The first time I had picked up on the premise of alternative yield as an investor trend was last December when Bank of America/ Merrill Lynch mentioned "Alternative Yield Strategies" in their top ten themes for 2010. They had this to say in their report:
#3) Alternative yield strategies
Next, Bank of America-Merrill Lynch's focus turns to the possibility of higher taxes chasing people out of typical dividend plays and it sees tax deferred strategies benefiting here.
Investment ideas: Tax advantaged strategies and also large cap plays such as KMP, EPD, PAA, and ETP.
Avoid: Stocks with rising yields due to their decreasing stock price. Be wary of high yield 'traps.'
You'll notice that those ticker symbols belong to Master Limited Partnerships. These are typically tollbooth-like businesses involved in pipelines and other dependable-but-mundane infrastructure assets. They are prized for their consistent stream of earnings and dividend payouts to investors and, as Abnormal Returns points out, MLP's have now been "discovered by the crowd"...
Every so often you see a handful of news items that adds up to an interesting anecdote. Whether it becomes something bigger down the road remains to be seen. In the past few weeks there has been a handful of fund launches in the energy master limited partnership (or MLP) space...The case for energy MLPs is pretty simple: yield. MLPs have it in abundance, especially compared to traditional areas of fixed income.
The alternative yield fever has been caught, it would appear, and the public's hunger for Master Limited Partnerships is just one such manifestation.
In addition to calls I've been getting from underwriters of MLP funds, I've also been inundated from other purveyors of so-called alternative yield strategies. These include royalty trusts, enhanced (leveraged) dividend funds and buy/write funds, in which covered calls are sold against a portfolio to bring in income from the option premiums themselves.
The pitch is always the same - "If you've got clients with cash on the sidelines, this is the perfect product to sweep that cash up, Mr. Brown." Yeah, thanks kid. Go get me a cup of coffee.
Within a Wall Street Journal piece yesterday about where investors should be positioned given the coming austerity, even some notable bears were of the mindset that we should be looking for high quality equity dividend yields as an alternative to bonds...
Some economists, like David Rosenberg at Gluskin Sheff and Albert Edwards at Societe Generale, are out and out equity bears. But within that, they and other bears favor shares with strong dividends–with bond yields being pushed down, anything that produces income will be attractive.
The fact remains that these products and strategies are being developed to meet a need, and they are being very well-received.
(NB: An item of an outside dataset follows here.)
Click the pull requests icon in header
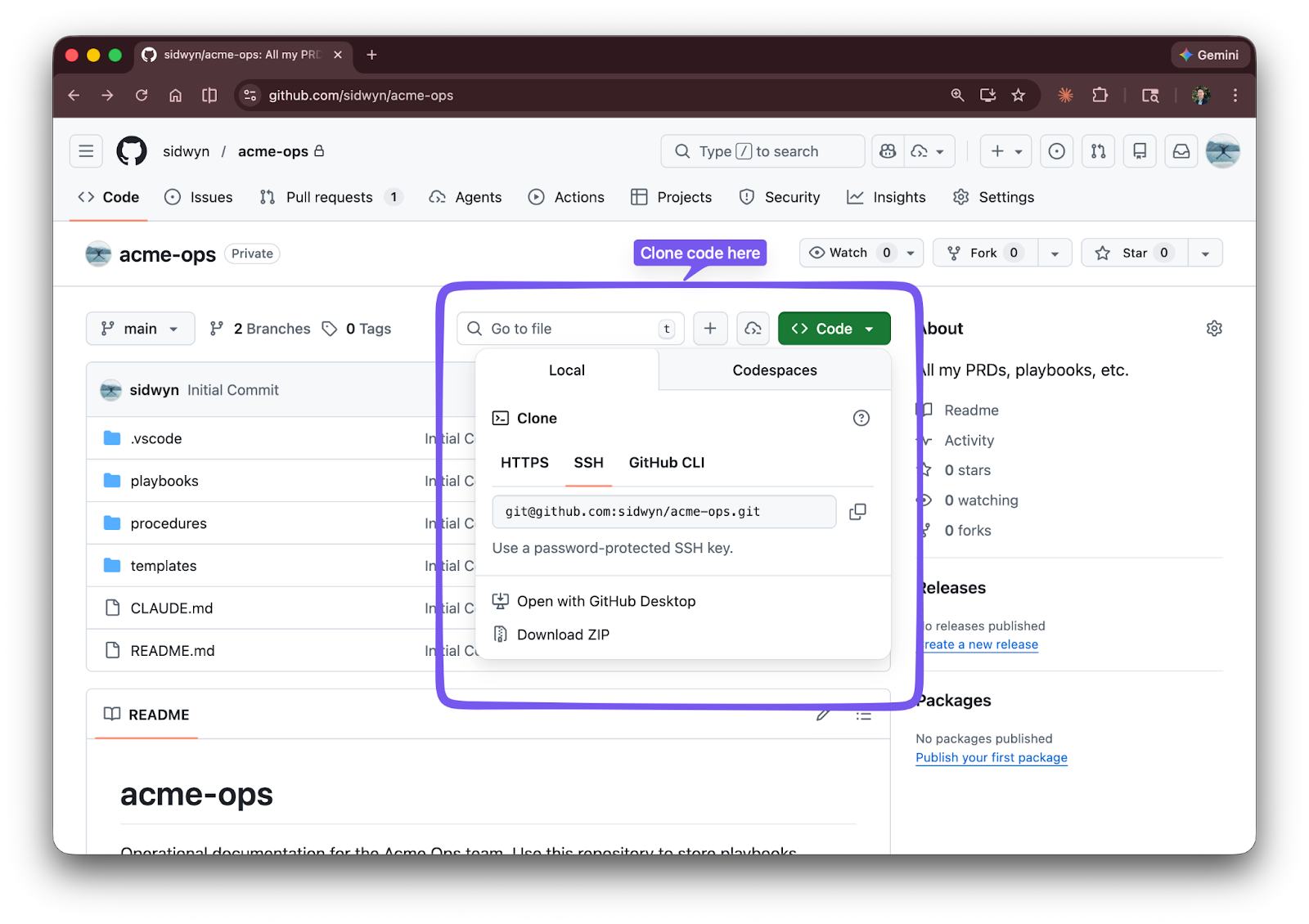Image resolution: width=1309 pixels, height=924 pixels. [x=1098, y=150]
The cover of Barron's this weekend features a picture of an investor with a ball-and-chain attached to his ankle with the common refrain that his bond funds are about to crush him. As most investment pros with more than one cycle under their belts know, bond funds are notoriously scary investments going into a higher interest rate environment. This type of cover story in the preeminent weekly investment journal only serves to scare evenmore money into the alternative yield space.